▶ Action item:
Only lines holding the word "video" are wanted from the records; copy all of them.

▶ Information shown:
------------------------------

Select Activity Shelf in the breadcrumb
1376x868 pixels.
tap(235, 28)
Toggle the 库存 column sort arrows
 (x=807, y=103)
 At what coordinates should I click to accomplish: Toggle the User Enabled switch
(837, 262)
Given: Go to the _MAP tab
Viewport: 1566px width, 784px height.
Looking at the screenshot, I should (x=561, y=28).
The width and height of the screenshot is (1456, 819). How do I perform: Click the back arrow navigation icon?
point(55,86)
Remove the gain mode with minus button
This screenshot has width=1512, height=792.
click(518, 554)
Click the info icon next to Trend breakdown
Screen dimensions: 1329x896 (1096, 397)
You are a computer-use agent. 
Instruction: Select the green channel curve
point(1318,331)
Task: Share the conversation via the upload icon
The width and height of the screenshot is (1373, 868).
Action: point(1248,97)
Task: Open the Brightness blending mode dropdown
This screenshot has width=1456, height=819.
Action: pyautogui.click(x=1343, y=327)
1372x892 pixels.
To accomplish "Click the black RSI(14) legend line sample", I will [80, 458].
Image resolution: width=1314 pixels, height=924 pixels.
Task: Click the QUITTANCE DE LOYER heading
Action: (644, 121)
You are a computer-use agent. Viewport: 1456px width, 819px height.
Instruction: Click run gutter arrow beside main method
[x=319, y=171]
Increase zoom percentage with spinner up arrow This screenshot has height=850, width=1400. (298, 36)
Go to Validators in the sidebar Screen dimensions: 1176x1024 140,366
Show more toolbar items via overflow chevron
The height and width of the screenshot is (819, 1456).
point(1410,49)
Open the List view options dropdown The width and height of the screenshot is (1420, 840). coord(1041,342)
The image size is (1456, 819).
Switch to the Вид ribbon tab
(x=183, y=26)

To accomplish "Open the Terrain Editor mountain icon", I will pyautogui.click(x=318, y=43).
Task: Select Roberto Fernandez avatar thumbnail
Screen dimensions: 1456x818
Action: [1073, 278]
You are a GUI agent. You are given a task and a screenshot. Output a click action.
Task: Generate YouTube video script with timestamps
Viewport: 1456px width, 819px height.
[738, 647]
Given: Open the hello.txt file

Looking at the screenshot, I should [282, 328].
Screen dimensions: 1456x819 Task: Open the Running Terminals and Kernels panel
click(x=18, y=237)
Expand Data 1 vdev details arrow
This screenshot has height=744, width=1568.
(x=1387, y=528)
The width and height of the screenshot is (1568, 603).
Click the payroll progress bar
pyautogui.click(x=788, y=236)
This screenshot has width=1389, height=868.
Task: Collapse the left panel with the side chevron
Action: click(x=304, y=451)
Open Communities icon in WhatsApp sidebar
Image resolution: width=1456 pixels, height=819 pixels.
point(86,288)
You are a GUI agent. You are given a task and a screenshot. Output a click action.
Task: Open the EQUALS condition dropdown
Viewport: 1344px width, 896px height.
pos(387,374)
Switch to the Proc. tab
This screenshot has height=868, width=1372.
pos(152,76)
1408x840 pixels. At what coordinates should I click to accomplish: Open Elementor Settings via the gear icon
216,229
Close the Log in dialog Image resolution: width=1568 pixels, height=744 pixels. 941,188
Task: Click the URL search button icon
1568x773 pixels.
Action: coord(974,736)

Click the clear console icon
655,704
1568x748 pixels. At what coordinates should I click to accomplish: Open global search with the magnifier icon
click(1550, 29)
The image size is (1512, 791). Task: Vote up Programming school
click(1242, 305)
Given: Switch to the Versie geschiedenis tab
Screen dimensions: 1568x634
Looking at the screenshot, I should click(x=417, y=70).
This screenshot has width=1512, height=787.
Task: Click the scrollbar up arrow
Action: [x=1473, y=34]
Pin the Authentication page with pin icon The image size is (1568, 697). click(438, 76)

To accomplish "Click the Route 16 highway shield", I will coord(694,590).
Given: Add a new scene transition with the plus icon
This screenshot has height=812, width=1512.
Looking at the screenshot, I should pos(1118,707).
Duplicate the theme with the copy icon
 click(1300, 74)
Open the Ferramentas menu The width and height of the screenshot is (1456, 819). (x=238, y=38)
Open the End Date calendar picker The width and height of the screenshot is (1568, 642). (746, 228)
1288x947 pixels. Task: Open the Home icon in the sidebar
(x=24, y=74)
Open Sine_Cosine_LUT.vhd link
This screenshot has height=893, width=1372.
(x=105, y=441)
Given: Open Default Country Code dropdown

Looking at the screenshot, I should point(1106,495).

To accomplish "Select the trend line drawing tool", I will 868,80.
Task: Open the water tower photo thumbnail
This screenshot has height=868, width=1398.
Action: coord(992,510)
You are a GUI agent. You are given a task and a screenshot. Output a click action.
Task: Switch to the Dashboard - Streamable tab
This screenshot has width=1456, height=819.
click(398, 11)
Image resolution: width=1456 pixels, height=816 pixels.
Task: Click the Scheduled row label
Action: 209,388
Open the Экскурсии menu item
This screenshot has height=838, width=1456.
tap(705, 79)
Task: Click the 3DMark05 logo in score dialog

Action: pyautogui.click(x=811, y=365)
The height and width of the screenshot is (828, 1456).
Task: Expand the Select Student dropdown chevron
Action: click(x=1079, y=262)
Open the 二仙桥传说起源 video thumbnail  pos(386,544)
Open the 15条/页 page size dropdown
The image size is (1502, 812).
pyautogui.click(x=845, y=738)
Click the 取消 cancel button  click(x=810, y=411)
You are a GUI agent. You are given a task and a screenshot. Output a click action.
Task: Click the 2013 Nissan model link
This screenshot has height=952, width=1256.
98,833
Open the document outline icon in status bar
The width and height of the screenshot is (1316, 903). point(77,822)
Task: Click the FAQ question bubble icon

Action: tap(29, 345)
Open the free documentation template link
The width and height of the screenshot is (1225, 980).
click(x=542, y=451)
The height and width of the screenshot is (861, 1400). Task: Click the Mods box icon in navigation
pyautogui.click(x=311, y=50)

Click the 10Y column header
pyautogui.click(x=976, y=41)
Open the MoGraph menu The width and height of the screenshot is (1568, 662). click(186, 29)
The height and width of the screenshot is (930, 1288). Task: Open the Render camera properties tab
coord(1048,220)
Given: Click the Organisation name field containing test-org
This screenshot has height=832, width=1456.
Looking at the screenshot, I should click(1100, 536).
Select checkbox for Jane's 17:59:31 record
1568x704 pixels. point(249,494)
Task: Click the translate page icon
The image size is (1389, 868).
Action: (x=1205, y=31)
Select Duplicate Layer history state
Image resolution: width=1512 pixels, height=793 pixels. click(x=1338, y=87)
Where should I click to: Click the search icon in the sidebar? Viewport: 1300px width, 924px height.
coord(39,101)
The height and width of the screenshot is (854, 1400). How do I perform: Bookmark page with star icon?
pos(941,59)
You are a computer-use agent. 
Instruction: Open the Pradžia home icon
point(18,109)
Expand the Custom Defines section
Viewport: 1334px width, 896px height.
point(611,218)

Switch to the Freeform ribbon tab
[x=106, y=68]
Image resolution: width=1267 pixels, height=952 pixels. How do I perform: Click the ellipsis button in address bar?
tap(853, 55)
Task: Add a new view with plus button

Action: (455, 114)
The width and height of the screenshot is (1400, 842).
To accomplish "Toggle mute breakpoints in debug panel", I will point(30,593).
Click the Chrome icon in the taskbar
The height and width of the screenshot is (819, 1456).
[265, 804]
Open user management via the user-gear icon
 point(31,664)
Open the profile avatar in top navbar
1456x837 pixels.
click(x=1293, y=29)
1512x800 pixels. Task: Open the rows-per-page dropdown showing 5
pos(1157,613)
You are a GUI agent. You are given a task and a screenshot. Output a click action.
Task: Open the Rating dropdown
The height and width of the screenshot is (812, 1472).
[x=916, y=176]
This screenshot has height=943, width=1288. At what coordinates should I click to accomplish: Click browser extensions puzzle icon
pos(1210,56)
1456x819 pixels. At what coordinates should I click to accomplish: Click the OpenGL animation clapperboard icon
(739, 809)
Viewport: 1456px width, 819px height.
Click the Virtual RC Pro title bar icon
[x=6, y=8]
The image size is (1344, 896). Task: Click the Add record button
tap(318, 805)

------------------------------

▶ Answer for this exercise:
Task: Generate YouTube video script with timestamps
Open the 二仙桥传说起源 video thumbnail  pos(386,544)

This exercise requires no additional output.